Like the icing on a cake Focal Fossa has some extrordinary extras. 20.04 ships with the latest versions of Webmin. The new Webmin features a complete GUI makeover as a Javascript based web application. No troubles out of the box with any of the snap-ins that Webmin uses to accomplish it’s administrative magick. Again, the super secure scheme of Focal Fossa does not necessitate that the system have a root user account like in the older systems to make changes in Webmin. Webmin had always been hit-or-miss in terms of it’s administrative functionality when run under any user account bessides the root, mostly because file permissions needed to perform certian tasks on the system that Webmin provides a GUI for, require elevated permissions from the logged in user, and Webmin never really figured out how to handle the sudo process.

Those days are now over, thankfully. Users with sudo permissions can login to Webmin with their existing account and password and everything just works, with no glitches. Frankly, I like it that my system does not have a root account and that I don’t really need one. It’s perfect.

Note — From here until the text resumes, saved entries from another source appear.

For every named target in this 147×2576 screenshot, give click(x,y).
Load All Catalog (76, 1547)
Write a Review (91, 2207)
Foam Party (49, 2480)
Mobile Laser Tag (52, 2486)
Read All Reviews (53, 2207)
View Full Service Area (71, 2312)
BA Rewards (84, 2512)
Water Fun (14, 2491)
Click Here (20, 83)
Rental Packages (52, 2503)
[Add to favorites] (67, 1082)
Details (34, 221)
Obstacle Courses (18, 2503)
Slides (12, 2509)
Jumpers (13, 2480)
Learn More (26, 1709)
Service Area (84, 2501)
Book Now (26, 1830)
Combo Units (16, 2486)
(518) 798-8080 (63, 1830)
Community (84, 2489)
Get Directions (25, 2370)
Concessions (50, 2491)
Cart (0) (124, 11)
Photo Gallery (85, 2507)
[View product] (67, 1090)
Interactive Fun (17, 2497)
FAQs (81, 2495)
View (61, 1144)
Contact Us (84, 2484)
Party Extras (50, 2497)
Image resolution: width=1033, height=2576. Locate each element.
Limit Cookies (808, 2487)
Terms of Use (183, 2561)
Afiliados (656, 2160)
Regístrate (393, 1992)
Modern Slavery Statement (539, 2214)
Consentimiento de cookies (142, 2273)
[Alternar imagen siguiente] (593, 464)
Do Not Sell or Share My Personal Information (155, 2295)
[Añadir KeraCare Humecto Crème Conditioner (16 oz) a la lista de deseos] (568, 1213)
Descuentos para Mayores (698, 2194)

Another thing I have learned from this sytem build is that there is an issue between certain Asus Motherboard BIOS functions and this Linux based OS. I had to disable “Automatic C-State management” in the BIOS to keep this system from randomly crashing. Automatic C-State management is a power saving function on some system boards to improve efficiency, essentially turning off processes that have not been used in a while to make room for more pressing requests. On this system this Motherboard feature did not play well with MySql 8. When the MySql process was sidelined by the BIOS on my running system, (usually around 1 or 2 in the morning when I get the least amount of traffic on my webserver) my system would freeze due to the unavailability of the MySql service. After I turned this management system off Ubuntu assumed the role of process guardian and the system has run flawlessly ever since. I found the soluton here:

https://askubuntu.com/questions/1264092/how-to-find-out-why-ubuntu-20-04-freezes

That’s just a testament to the wealth of documentation that is available for your new Focal Fossa. There is really no reason to turn back. Focus on the future.

Update:

As of 08/12/20 an update to Focal Fossa has completely solved the Automatic C-State Management issue. If you had changed this setting, you can now safely go back to using Automatic C-State Management on your Asus Motherboard for an even smoother user experience. Where I noticed the biggest change after this update was in the way stuff loads on the desktop – smoothing effects are smoother and also image transitions for icons and apps in the desktop environment are smoother.